» **Consigne**
Répondez aux questions suivantes à partir de l'extrait ci-dessous sur la dissolution de partis politiques en Guinée.
(a) Quel est le nom du ministre cité et de quel ministère est-il chargé ?
(b) Qui dirige l'Union des Forces Républicaines (UFR) ?
(c) Quels anciens partis au pouvoir sont également visés par la mesure ?

» **Extrait du document**
_ _ _ _ _

Selon le ministre de l’Administration du Territoire et de la Décentralisation, Ibrahima Kalil Condé, ces partis politiques ont été dissous pour non-respect de leurs obligations administratives et légales, conformément aux dispositions encadrant le fonctionnement des organisations politiques en République de Guinée.
Plusieurs figures majeures concernées
Parmi les partis concernés figurent des formations politiques dirigées par d’anciens Premiers ministres guinéens. C’est notamment le cas de l’Union des Forces Démocratiques de Guinée (UFDG), présidée par Cellou Dalein Diallo, et de l’Union des Forces Républicaines (UFR) dirigée par Sidya Touré.
D’anciens partis au pouvoir sont également visés par cette mesure, notamment le Rassemblement du Peuple de Guinée (RPG), le Parti de l’Unité et du Progrès (PUP) ainsi que le Parti Démocratique de Guinée – Rassemblement Démocratique Africain (PDG-RDA).
Des manquements aux obligations légales
Le ministère de tutelle justifie cette décision par le non-respect des obligations imposées aux formations politiques, notamment en matière de conformité administrative, d’actualisation des documents statutaires et de fonctionnement interne.
Cette mesure intervient dans un contexte de restructuration du paysage politique guinéen, engagé par les autorités dans le cadre du processus de transition politique.

_ _ _ _ _

» **Données**
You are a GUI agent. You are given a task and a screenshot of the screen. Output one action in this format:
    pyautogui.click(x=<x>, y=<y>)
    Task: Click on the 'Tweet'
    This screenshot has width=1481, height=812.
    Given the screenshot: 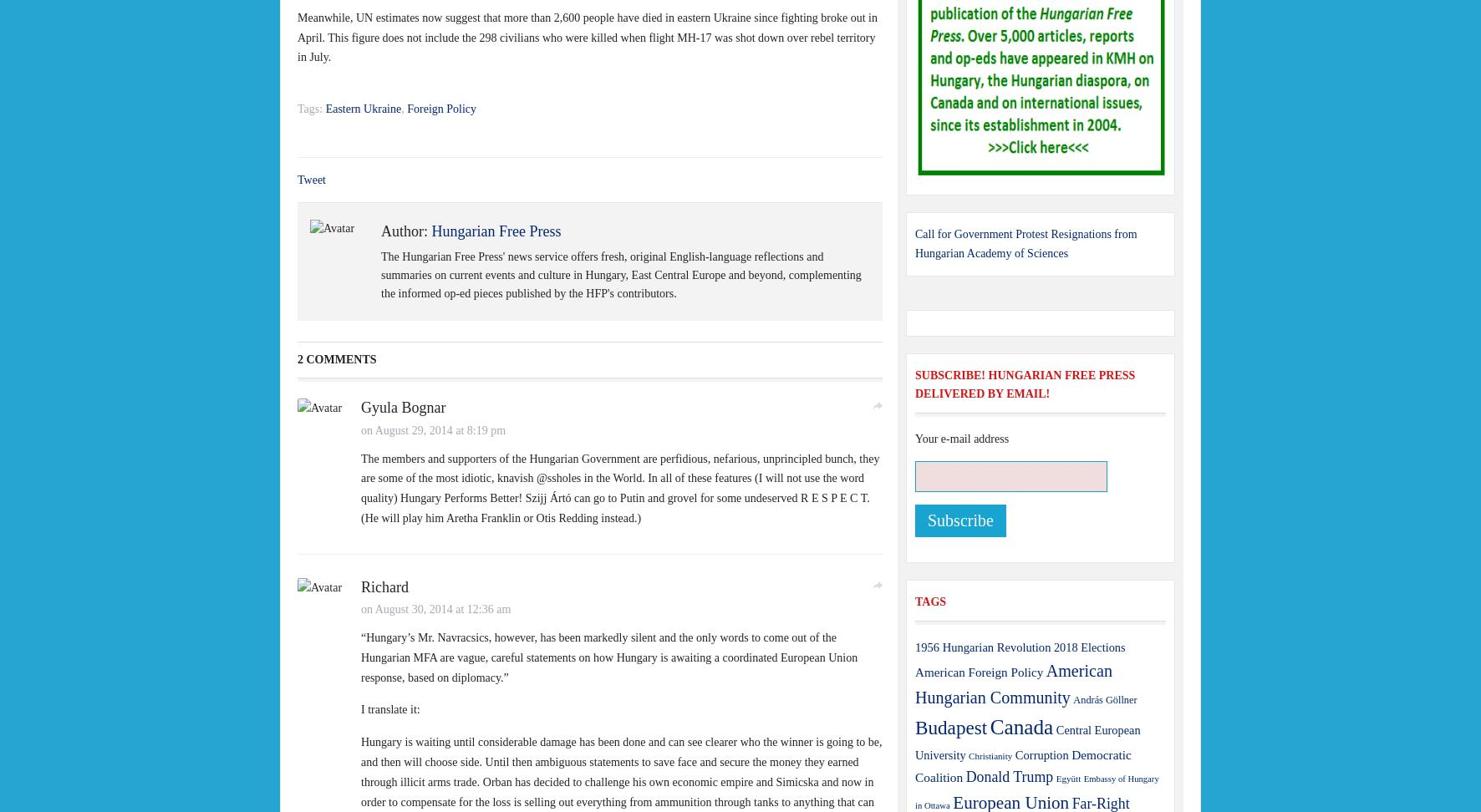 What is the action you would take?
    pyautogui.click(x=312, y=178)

_ _ _ _ _

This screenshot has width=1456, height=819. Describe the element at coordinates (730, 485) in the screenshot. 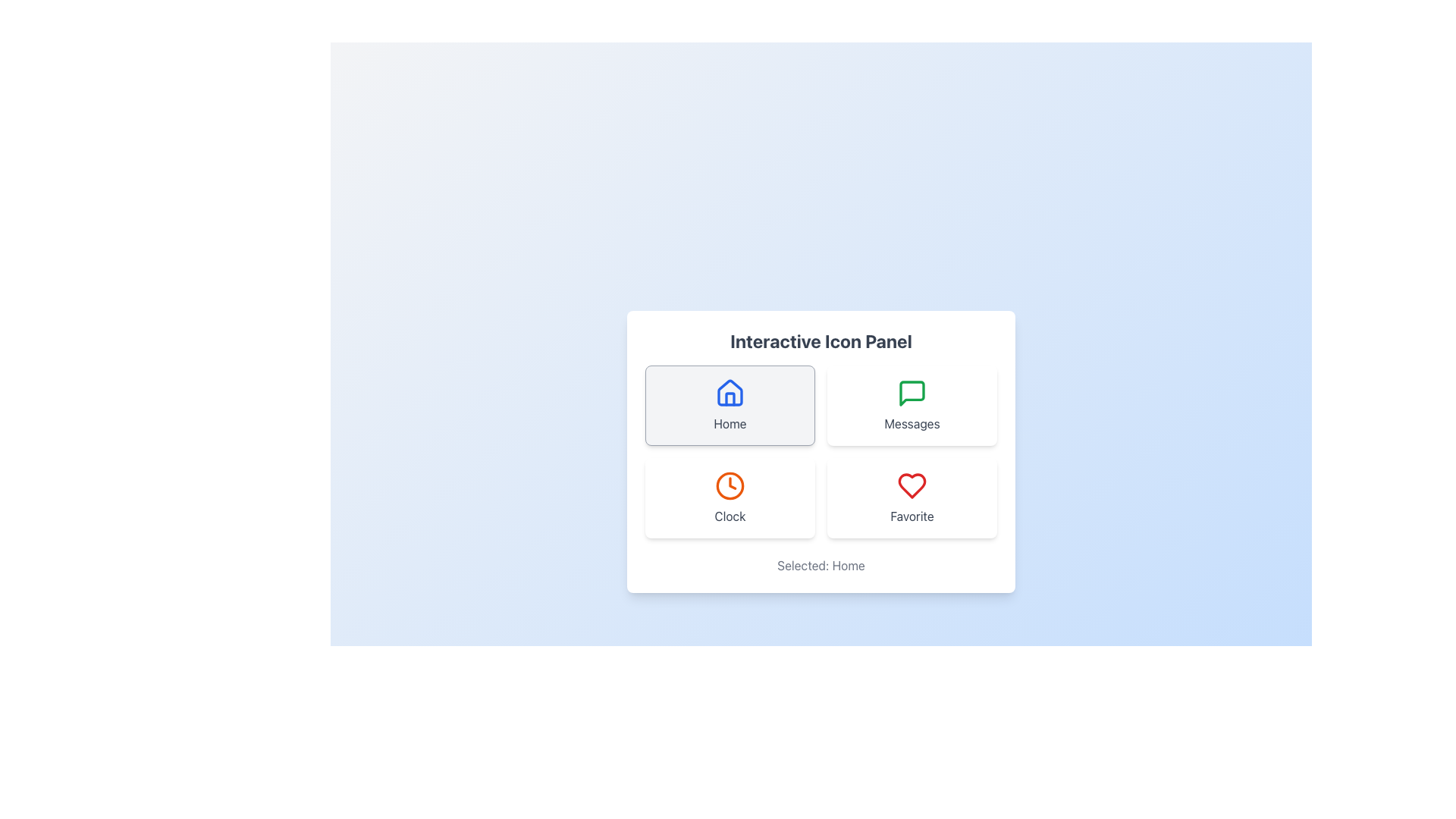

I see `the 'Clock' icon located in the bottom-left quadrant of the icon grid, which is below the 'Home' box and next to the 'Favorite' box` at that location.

_ _ _ _ _

» **Réponse**
(a) Ibrahima Kalil Condé, ministre de l'Administration du Territoire et de la Décentralisation.
(b) Sidya Touré.
(c) Le Rassemblement du Peuple de Guinée (RPG), le Parti de l'Unité et du Progrès (PUP) et le Parti Démocratique de Guinée – Rassemblement Démocratique Africain (PDG-RDA).